The laws, which place new regulations on abortion practices, took effect Tuesday morning after a yearslong legal fight, but, for now, those statutes are on hold after U.S. District Judge Kristine Baker issued a two-week restraining order.
The ruling comes after the American Civil Liberties Union, representing abortion providers in Arkansas, asked Baker to block the restrictions. It is the latest order in the legal fight over abortion laws that the state Legislature passed in 2017.
"We're relieved these harmful and unconstitutional restrictions have once again been blocked by the courts," Holly Dickson, executive director of the ACLU of Arkansas, said in a statement. "These laws would decimate access to abortion in Arkansas at a time when families are already struggling to get care. It shouldn't take a court order to force Arkansas politicians to respect the basic human rights of the people they serve."
The restraining order that Baker issued Tuesday is in effect until Jan. 5, but the ACLU has already filed a request for a preliminary injunction, which would also block the state from enforcing the laws.
Baker had issued a similar order in 2017, but the 8th U.S. Circuit Court of Appeals vacated her ruling, asking her to use a different legal standard to review any request to keep the state's laws from taking effect.
The four abortion laws in question are Acts 45, 1018, 733 and 603.

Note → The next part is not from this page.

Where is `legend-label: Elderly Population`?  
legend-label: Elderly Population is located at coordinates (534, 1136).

Act 45 bans dilation and evacuation, a common procedure for second-trimester abortions.
Act 1018 requires doctors to inform police if anyone 16 or younger gets an abortion.

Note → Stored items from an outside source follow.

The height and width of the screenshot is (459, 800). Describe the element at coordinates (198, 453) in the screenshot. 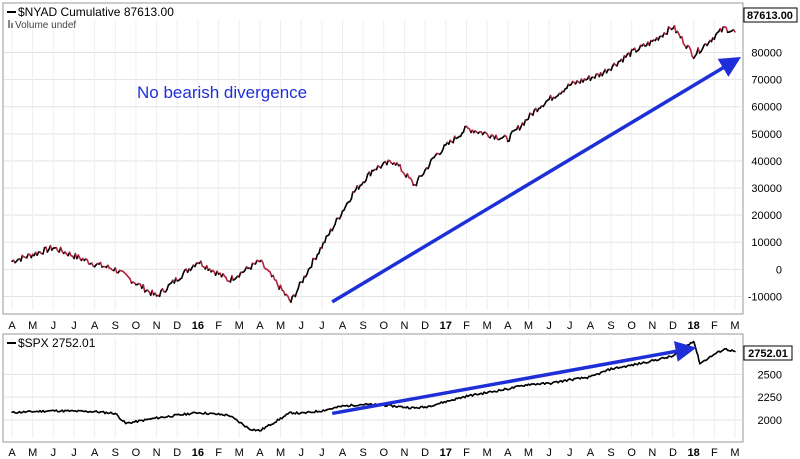

I see `x-tick-label: 16` at that location.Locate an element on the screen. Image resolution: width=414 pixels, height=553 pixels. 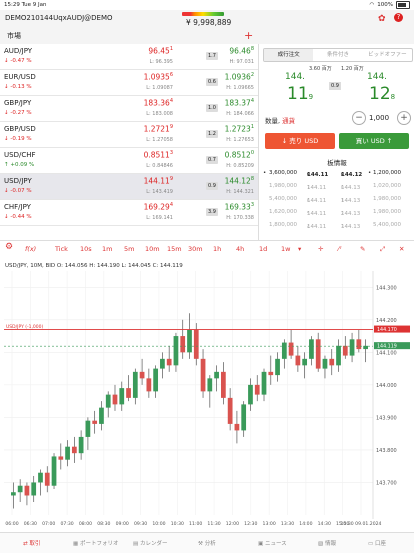
buy-price-big: 128 is located at coordinates (382, 94).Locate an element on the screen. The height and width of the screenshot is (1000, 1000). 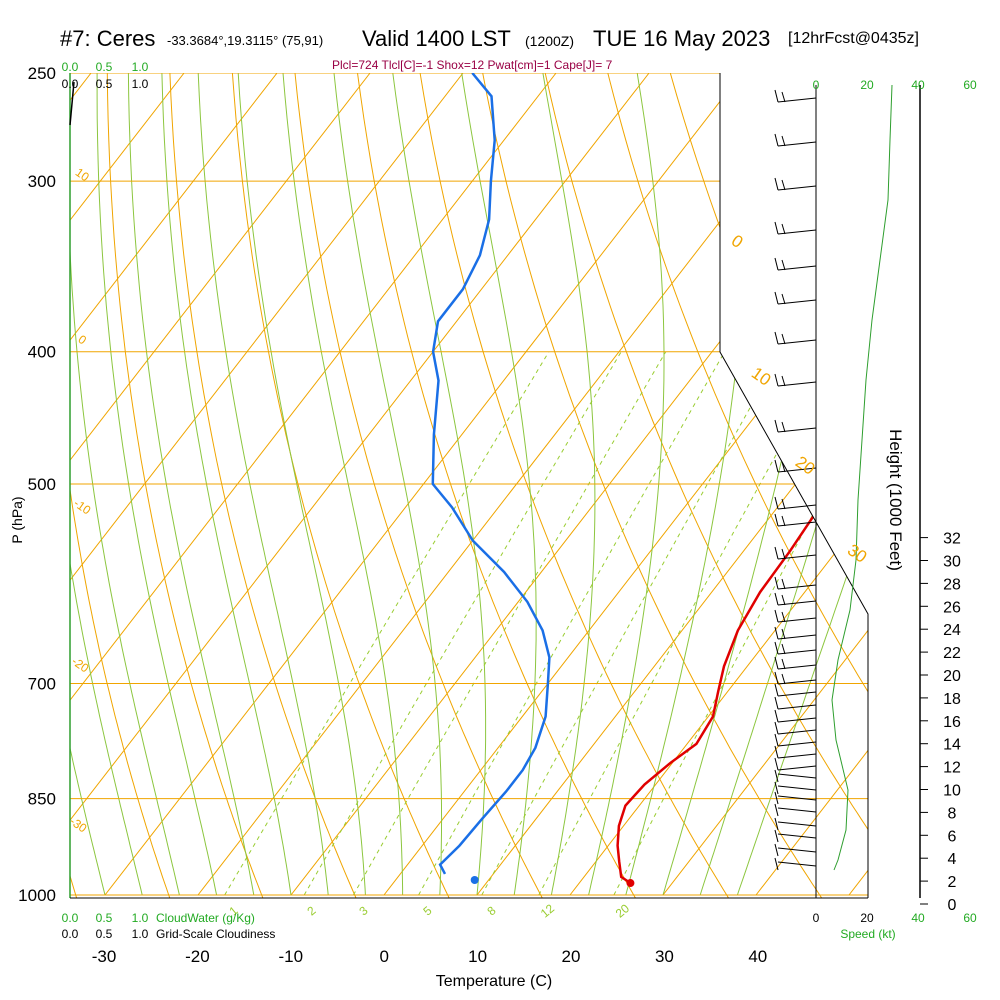
forecast-tag: [12hrFcst@0435z] is located at coordinates (854, 38).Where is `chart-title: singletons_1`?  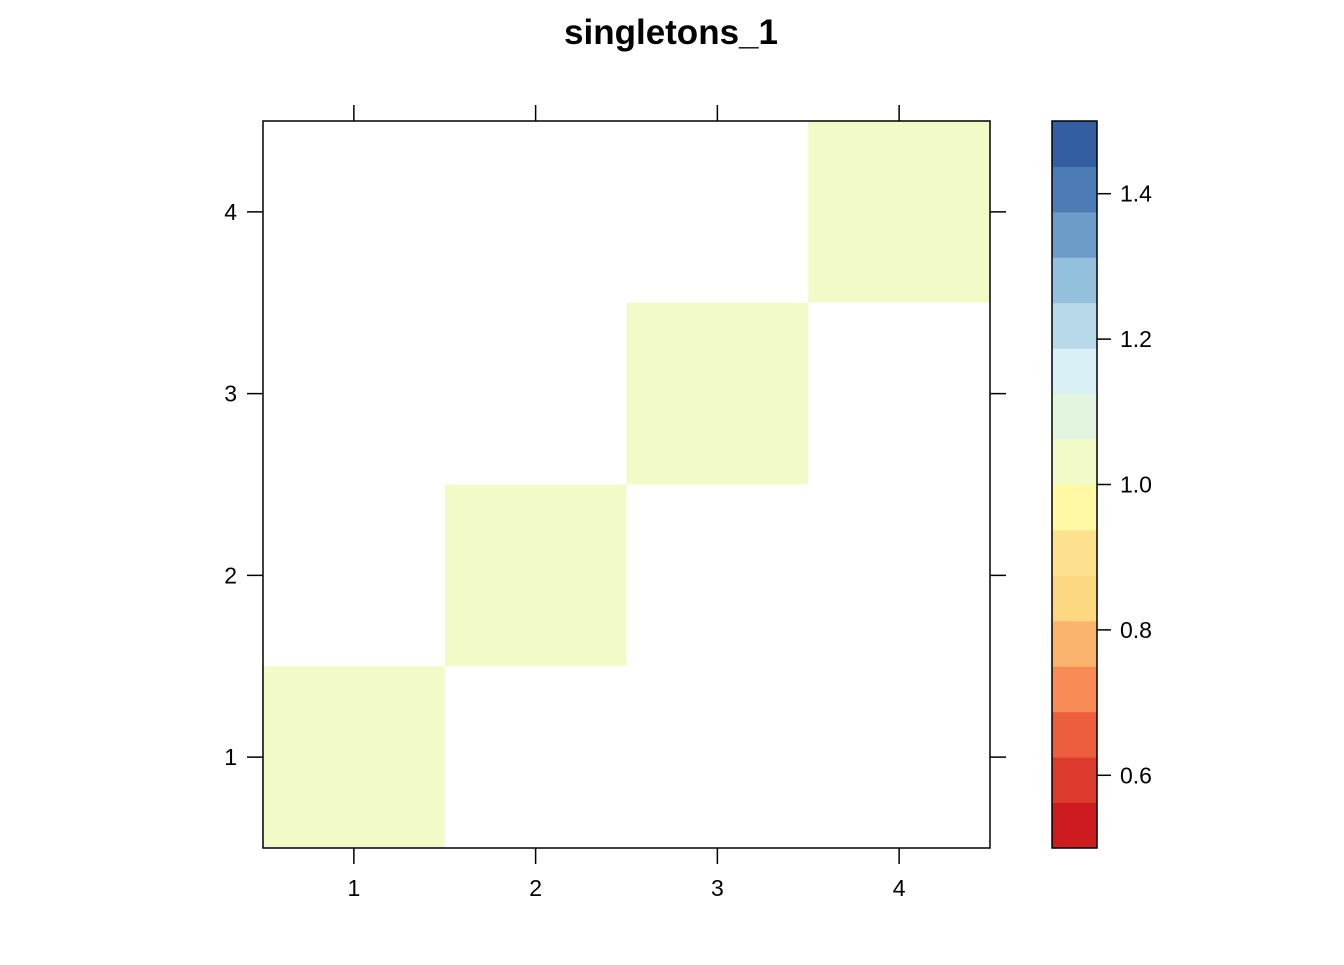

Act 733 prohibits sex-selective abortions, and requires doctors to seek the medical records of any woman seeking an abortion who knows the sex of her fetus.
Act 603 regulates the disposal of fetal remains.

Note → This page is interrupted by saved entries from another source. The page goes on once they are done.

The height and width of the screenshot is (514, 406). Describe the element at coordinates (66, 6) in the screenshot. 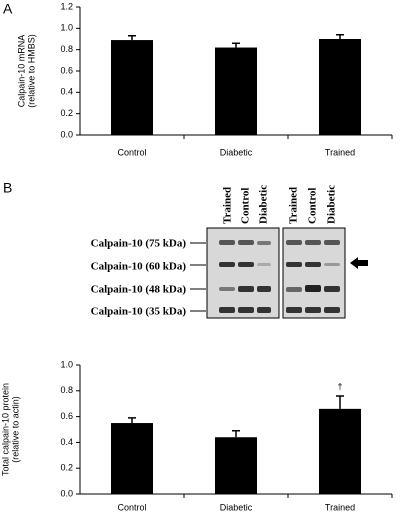

I see `y-tick-label: 1.2` at that location.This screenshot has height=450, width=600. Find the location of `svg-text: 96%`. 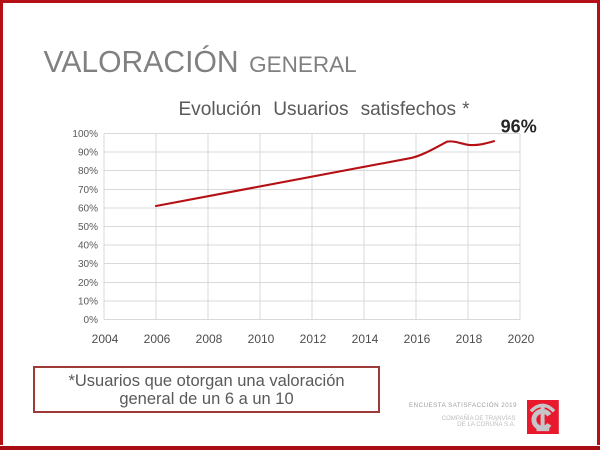

svg-text: 96% is located at coordinates (519, 126).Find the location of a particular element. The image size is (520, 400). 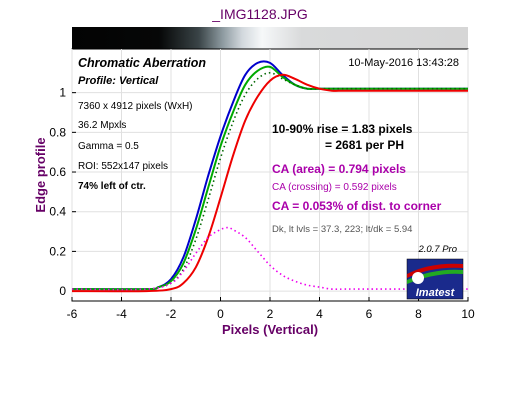

y-tick-label: 1 is located at coordinates (62, 93).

Banning the dilation and evacuation procedure is a point of contention in the abortion debate. Critics refer to it as "dismemberment abortion." Proponents say it's a safe and common procedure for second-trimester abortions.
In Arkansas, dilatation and evacuation was the only method used to end pregnancies after 12 weeks, according to the Arkansas Department of Health. The procedure accounted for 638 of 3,771 abortions in Arkansas in 2015.
"I am disappointed in Judge Baker's decision to again temporarily block Arkansas laws protecting young girls from predators and sex traffickers, protecting girls from sex-selective abortions, and prohibiting particularly barbaric abortion practices," said Arkansas Attorney General Leslie Rutledge in a statement. "Arkansas has repeatedly prevailed when it has appealed similar rulings by Judge Baker and will ultimately do so again."
In a court hearing via telephone Tuesday, attorneys for the ACLU and Rutledge's office argued about how the 8th Circuit's decision should guide a new ruling.
U.S. Supreme Court Chief Justice John Roberts wrote a concurrence earlier this year in an abortion case, June Medical Services v. Russo, saying courts should weigh whether a law places a "substantial obstacle" to abortion.
Ruth Harlow, an attorney with the ACLU, said if the laws had remained in force, eight women scheduled for abortion procedures in the next week in Arkansas would not be able to get them.
Vincent Wagner, a state attorney, argued that the plaintiffs -- Dr. Frederick Hopkins and Little Rock Family Planning Services -- were preventing those women from seeking abortion services because the plaintiffs did not want to comply with the new laws.
But in her decision, Baker said if the laws remained in effect it would be the women who are seeking abortions in Arkansas who would be "unduly burdened" by laws that are likely "unconstitutional."
The legal fight over the abortion laws dates back to 2017 when Baker issued her first preliminary injunction in the case. That order lasted until August when a three-judge panel with the 8th Circuit vacated Baker's order and remanded it back to her court.
Last week the 8th Circuit declined to reconsider its decision to vacate Baker's preliminary injunction, clearing the way for the laws to take effect this week.
The timing of the ACLU's request for a temporary restraining order Monday was a point of contention in court Tuesday with Wagner arguing that the plaintiffs waited until Monday to file their request.
Harlow, meanwhile, argued that they notified the state last week of their intention to file a request for a temporary restraining order.